"Sulak", de Philippe Jaenada
Une chronique d’Astrid
"Qu’il me pardonne ou non
D’ailleurs, je m’en fous
J’ai déjà mon âme en peine
Je suis un voyou"
Georges Brassens
"Sulak" de Philippe Jaenada aux Editions Julliard : les diamants sont éternels …
Enfin un récit qui donne des fourmis dans les mollets et une terrible envie de dégoupiller le quotidien pour braquer sous l’œil aimant d’un Clyde de velours le diamantaire du coin de la rue. Stop, le travelling s’arrête là car « Bruno Sulak » le héros malgré lui du nouveau roman de Philippe Jaenadan’est pas Clyde et c’est décoiffé, la mine chiffon que le gangster le plus recherché du début des années 80 se retrouvera au tribunal face à ses juges.
Qui était vraiment Bruno Sulak ? Soldat bravant des guerres oubliées, roi de l’évasion et du hold-up zéro hémoglobine, la pommette slave, c’est curieusement un grand sens des valeurs qui anime le flux sanguin de ce jeune homme aussi élégant qu’imprévisible. Issu d’une famille dure au mal, il a gardé de ses origines polonaises le goût de l’effort « Regarde devant ce qu’il te reste à faire, ne regarde jamais derrière » et du Massilia de son enfance celui de l’esbroufe et du panache. Adolescent, il s’ennuie et c’est dans la légion qu’il apprend ses galons d’homme ainsi que le fit son père bien des années auparavant. Il la quitte sur un malentendu comme on quitte une fille trop aimée.
Début d’une histoire de ciné. Suspendue à son bras, Thalie la muse peu farouche éblouie par ses fanfaronnades et une cohorte de complices yougoslaves prêts à se faire trouer la peau plutôt que de le balancer. Des braquages de supermarchés de province à ceux des grands joailliers de la Riviera, il n’y a qu’un vol d’hirondelle et c’est en planant que Sulak passera de l’un à l’autre avec un brio de voyou aristo. Farceur, il se joue des forces de l’ordre et il faudra l’acharnement du super flic Georges Moréaspour venir à bout des tocades de ce gamin surdoué. Entre les deux hommes, comme une histoire d’amitié…. Y-a-t-il quelque chose au-dessus de la loi qui puisse enfin arrêter Bruno Sulak ?

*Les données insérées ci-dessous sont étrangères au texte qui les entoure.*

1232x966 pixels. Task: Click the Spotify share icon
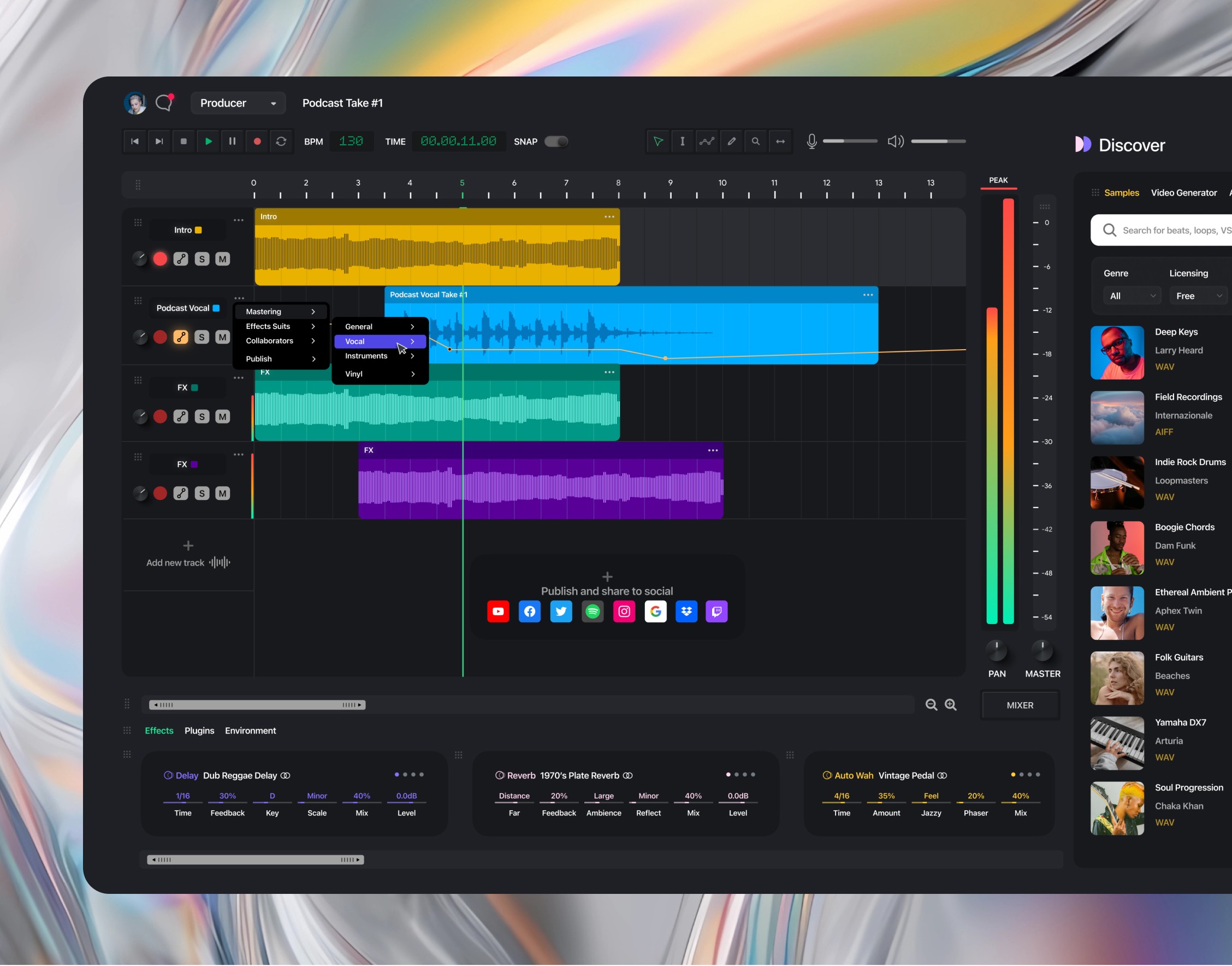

La suite au cœur de ce roman brûlant d’amour pour son héros qui se lit comme on s’immerge dans un long métrage, suspendu aux images qu’il nous offre. Au-delà du portrait d’un homme c’est aussi celui d’une époque que retrace avec tendresse Philippe Jaenada car Il fut un temps où le talent des gangsters se mesurait à leur appétit pour la démesure. C’est bien de ce temps-là qu’il s’agit. Un grand roman nostalgique d’une certaine pègre, un hommage à un braqueur atypique mais aussi à ce jeune homme virevoltant dont on regrette qu’il ne soit plus là pour nous dire où est planquée la panthère de Cartier qui se retrouva dans sa poche. Par inadvertance…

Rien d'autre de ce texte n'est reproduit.